Hospital Report: loneliness, lack of housing and jobs contribute to poor health 


Photo by Jim Striebich

By Regina Clarkin

It’s a distinction Peekskill would rather not qualify for. The city is a “high priority” neighborhood in relation to economic conditions and environmental factors that affect people’s lives and their health, according to a Community Health Needs Assessment conducted by New York-Presbyterian for its 10-campus hospital system. 

As a result of that determination, nonprofits in Peekskill are encouraged to submit a letter of intent to apply for a grant from the Community Fund of New York-Presbyterian by June 2. The Fund expects to distribute initial grants of $80,000 to $150,000 annually for up to two years, with a maximum award of $300,000. 

The goals of the Community Fund are to build relationships and provide necessary resources to community based organizations to address specific social determinants of health. This grant program represents an opportunity for NewYork-Presbyterian to provide support for innovative, creative, and critical responses to communities. The broader objectives are to improve health and well-being, and reduce health disparities in communities served by NewYork-Presbyterian. Peekskill and Mt. Vernon are the two Westchester communities the grant seeks to support by aiming to change the underlying conditions shaping health inequities.  

During 2022, New York-Presbyterian undertook an information gathering process involving the review of publicly available data on 70 health indicators.
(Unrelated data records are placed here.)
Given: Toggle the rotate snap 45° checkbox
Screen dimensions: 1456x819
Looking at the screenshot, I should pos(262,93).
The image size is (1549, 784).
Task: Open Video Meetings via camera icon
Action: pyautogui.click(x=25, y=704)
Sources included the Westchester County Department of Health, the Westchester Index, the CDC, NYS Department of Health, NYS Prevention Agenda Dashboard, U.S. Census, and USDA Food Research Atlas, among others and literature review of relevant health topics. 

An integral component of the year-long process were extensive interviews through focus groups and key stakeholder sessions to engage community members for feedback.  For example, in the Hudson Valley, 90 community member surveys were conducted in English and Spanish. Five focus groups were convened to identify health challenges and priorities among various communities. There were five key stakeholder interviews to gain insight from community leaders on local health needs and resources.

NYP also convened a “Think Tank” to obtain feedback directly from clinical and community hospital staff and providers.


The report found that health outcomes vary, with notable differences by race and ethnicity for indicators such as premature death and adverse birth outcomes. In Peekskill, residents experience wide disparities in average age of death: 81 years for white residents, 75 years for Latino/a residents, and 70 years for Black residents. 

As a result of the interviews and data collection, three key areas were identified as the focus of funding: social isolation, housing insecurity, and unemployment and economic recovery. All grant applicants need to address one of those three areas. 

The report states that “social isolation during the pandemic contributed to increased mental health challenges for New Yorkers of various demographics. Despite an increased need, resources to address social isolation were limited. Community support groups were suspended during the pandemic and other social support outlets, such as virtual meetings, were inaccessible to some community members due to limited digital access. For adolescents, forced social isolation was a negative factor in their overall wellbeing and mental health.

The report continued, “Opportunities to build connection, at any age, are essential to individual health and well-being. Addressing social isolation is also essential to creating healthy communities.”

“Many community residents struggle with the high costs of their homes, live in poorly maintained housing, or experience homelessness. The problem is pervasive in Westchester County, where 50 percent of renters are “rent burdened,” meaning they spent more than 30 percent of their income on rent.”  Housing insecurity was consistently mentioned by community members in focus groups as a challenge faced due to economic hardship. Housing insecurity can contribute to health challenges; high housing costs are directly linked to poorer health for low-income populations because of the behaviors and living circumstances they necessitate. Housing insecurity has worsened as both rent costs and eviction rates have increased” the report observed. 

The final area of focus is economic and financial well-being. The report found that fiscal security “substantially impacts access to the resources needed to live a healthy life. The pandemic profoundly affected the economy, with record job losses and small business closures in Westchester County. Those with the fewest financial resources available to them were disproportionately impacted by the economic effects caused by the pandemic. Zero or reduced income has been connected to several health-related issues, such as chronic health conditions (e.g., diabetes, heart disease), infectious diseases (e.g., HIV, hepatitis C), maternal and infant morbidity and mortality, and poor mental health. These health outcomes are due to insufficient access to resources that promote well-being, such as healthy food, quality housing, limited access to quality healthcare, and higher levels of chronic stress caused by economic instability.”

Community residents who participated in focus groups linked documented increases in illicit drug use and community violence to economic challenges caused by the pandemic. While the local economy is slowly improving to pre-pandemic levels, the recovery has been uneven. Some neighborhoods still have a disproportionate number of vacant storefronts, affecting economic development and job opportunities. Many workers, particularly low-wage workers and people of color, continue to face higher unemployment rates, pointing to structural inequities in the economic recovery.